Saved entries:

## start

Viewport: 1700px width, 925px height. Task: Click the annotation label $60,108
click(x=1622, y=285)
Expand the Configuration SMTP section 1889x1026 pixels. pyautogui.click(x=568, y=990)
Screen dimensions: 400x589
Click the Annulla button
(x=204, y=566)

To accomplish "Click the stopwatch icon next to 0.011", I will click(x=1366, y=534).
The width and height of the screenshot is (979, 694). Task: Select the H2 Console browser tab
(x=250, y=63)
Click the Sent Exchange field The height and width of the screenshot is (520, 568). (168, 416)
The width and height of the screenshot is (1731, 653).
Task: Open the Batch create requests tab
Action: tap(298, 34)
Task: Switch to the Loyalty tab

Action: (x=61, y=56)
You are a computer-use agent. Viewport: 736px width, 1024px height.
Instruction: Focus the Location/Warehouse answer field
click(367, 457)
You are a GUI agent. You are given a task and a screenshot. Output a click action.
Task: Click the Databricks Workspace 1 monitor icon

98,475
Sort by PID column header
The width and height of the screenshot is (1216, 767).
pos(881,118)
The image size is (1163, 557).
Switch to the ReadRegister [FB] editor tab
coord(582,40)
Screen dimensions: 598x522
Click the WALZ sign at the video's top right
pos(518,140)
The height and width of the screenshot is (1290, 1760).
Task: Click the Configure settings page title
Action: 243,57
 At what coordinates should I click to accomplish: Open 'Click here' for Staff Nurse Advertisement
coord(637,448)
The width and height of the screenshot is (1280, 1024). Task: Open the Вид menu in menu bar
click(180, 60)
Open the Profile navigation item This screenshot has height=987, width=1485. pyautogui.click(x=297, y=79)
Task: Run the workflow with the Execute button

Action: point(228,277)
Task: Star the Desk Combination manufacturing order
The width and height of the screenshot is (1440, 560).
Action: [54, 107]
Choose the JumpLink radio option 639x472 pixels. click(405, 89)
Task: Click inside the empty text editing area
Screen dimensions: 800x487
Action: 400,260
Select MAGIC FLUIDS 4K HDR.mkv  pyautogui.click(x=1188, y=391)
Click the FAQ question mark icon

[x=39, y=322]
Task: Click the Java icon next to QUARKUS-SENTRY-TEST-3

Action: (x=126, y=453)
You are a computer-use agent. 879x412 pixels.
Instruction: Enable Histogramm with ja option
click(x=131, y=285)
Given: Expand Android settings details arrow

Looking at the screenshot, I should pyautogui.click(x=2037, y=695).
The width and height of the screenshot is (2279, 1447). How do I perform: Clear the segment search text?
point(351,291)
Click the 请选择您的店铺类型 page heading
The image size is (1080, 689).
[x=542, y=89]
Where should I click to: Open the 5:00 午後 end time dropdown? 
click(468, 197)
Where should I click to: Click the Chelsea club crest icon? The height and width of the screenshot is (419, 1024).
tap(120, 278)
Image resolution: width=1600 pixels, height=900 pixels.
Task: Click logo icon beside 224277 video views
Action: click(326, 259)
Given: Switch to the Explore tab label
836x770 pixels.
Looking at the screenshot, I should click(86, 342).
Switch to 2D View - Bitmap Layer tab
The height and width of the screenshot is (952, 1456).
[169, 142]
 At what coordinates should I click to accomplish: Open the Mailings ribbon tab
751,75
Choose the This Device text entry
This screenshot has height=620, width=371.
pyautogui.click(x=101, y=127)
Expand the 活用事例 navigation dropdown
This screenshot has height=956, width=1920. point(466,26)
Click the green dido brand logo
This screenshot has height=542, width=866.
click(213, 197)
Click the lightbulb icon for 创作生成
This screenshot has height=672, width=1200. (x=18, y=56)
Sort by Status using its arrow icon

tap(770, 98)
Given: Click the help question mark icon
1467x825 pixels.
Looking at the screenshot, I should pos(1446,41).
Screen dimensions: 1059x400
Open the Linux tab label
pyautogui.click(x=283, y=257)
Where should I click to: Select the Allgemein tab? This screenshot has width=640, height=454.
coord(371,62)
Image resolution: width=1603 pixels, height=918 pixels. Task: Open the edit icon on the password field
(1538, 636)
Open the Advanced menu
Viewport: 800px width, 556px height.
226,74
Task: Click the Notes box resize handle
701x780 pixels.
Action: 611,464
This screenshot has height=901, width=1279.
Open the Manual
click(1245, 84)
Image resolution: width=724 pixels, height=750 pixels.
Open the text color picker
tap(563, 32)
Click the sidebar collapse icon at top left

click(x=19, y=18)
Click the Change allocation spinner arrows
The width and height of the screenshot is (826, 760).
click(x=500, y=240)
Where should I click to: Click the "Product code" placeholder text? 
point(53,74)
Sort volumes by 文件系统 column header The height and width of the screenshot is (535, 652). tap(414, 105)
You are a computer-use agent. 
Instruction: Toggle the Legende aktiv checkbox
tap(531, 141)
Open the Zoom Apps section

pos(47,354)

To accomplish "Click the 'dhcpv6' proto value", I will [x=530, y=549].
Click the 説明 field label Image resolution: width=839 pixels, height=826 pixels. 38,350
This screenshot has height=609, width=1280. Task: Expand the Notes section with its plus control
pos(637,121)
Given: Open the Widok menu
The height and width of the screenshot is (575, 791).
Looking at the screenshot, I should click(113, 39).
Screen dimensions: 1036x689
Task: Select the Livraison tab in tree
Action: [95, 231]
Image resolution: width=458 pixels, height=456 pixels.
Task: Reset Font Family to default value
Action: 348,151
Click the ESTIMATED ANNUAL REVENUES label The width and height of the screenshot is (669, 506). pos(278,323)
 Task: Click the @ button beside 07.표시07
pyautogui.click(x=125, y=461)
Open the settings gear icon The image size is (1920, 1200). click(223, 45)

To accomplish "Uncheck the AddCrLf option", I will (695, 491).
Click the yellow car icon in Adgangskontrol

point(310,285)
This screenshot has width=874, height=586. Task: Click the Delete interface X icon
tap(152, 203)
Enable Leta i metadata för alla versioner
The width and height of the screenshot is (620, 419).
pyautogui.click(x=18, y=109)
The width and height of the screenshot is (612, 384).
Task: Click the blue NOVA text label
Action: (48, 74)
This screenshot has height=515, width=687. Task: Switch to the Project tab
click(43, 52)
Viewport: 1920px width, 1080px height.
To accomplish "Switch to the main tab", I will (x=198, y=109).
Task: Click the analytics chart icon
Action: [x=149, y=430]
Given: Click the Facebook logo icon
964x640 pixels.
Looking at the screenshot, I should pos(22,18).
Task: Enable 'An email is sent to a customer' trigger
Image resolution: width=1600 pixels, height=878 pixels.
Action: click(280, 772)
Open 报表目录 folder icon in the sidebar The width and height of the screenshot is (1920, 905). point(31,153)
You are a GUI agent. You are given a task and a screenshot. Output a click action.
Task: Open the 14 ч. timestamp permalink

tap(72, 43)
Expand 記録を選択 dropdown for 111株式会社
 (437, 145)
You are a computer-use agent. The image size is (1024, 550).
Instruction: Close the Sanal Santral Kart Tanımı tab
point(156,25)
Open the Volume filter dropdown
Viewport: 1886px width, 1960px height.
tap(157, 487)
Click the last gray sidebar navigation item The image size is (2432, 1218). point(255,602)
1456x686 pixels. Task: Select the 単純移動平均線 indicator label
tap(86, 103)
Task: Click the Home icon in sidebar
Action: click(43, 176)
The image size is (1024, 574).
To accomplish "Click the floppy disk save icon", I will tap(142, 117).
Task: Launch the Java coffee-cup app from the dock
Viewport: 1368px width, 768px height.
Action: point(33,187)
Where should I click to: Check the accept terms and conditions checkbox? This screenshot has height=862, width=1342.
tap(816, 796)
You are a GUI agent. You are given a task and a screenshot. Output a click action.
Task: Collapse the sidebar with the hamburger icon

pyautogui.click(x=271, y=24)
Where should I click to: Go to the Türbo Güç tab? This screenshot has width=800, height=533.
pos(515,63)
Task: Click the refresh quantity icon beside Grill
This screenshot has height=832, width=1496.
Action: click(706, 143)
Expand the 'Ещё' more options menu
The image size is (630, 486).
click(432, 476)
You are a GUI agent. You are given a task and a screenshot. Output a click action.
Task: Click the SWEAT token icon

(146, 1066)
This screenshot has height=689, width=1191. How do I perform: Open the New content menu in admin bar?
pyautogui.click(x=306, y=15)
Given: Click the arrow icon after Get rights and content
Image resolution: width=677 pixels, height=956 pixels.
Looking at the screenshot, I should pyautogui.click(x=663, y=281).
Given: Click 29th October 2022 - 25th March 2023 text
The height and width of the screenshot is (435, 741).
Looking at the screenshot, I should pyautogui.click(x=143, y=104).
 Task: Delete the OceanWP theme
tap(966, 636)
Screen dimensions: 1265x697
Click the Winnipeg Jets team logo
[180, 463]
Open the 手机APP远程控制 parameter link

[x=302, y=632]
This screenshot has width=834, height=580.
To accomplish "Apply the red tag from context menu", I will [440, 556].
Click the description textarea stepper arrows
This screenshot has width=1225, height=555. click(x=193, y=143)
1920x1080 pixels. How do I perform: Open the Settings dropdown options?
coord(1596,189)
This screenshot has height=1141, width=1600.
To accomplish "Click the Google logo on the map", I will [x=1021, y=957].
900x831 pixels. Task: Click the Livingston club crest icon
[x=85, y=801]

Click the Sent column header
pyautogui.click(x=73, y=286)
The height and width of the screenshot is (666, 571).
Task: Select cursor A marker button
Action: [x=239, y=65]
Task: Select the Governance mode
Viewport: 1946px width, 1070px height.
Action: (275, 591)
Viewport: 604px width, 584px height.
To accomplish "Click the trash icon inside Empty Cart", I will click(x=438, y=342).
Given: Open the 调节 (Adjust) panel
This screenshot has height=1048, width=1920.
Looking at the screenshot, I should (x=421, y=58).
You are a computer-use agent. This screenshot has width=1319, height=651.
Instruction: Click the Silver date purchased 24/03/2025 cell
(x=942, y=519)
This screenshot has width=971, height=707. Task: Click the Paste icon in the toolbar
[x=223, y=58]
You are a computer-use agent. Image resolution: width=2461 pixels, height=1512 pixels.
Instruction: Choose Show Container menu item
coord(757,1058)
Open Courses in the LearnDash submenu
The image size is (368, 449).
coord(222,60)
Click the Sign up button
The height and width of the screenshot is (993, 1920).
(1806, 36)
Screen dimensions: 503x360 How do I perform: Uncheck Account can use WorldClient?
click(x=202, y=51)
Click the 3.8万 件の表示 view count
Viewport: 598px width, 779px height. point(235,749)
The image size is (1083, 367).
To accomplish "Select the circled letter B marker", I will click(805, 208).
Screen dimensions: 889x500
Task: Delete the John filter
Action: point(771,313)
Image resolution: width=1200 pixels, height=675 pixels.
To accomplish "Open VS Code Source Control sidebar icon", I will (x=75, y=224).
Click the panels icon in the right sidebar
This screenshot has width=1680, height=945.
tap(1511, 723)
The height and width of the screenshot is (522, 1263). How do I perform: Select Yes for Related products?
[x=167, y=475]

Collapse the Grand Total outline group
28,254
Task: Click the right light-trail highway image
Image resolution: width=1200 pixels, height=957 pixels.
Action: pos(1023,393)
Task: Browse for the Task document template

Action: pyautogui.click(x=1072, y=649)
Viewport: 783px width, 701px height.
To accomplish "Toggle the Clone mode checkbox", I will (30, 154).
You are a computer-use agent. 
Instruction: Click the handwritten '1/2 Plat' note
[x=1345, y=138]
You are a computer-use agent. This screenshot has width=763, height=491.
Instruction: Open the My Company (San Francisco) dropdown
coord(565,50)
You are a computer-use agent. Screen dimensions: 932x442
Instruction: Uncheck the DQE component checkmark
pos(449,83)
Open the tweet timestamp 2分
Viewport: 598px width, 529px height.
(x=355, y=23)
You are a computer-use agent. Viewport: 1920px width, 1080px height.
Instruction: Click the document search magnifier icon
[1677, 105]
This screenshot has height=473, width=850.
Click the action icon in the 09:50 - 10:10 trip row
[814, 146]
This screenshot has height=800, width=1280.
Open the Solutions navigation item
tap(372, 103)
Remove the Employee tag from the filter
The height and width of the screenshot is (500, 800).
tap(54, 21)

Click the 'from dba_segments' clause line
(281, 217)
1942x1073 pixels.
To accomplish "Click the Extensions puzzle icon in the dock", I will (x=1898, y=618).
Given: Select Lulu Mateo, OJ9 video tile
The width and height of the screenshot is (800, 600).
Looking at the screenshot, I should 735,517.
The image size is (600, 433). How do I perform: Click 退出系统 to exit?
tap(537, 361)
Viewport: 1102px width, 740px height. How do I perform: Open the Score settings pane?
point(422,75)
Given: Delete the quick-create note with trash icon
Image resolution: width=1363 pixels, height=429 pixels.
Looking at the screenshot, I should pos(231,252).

## end

Task description: Reproduce the rows from the line with "Expand 記録を選択 dropdown for 111株式会社" up to and including the line with "tap(157, 487)", switching "dropdown" to "menu" and leaving everything else unchanged.

Answer below:
Expand 記録を選択 menu for 111株式会社
 (437, 145)
You are a computer-use agent. The image size is (1024, 550).
Instruction: Close the Sanal Santral Kart Tanımı tab
point(156,25)
Open the Volume filter menu
Viewport: 1886px width, 1960px height.
tap(157, 487)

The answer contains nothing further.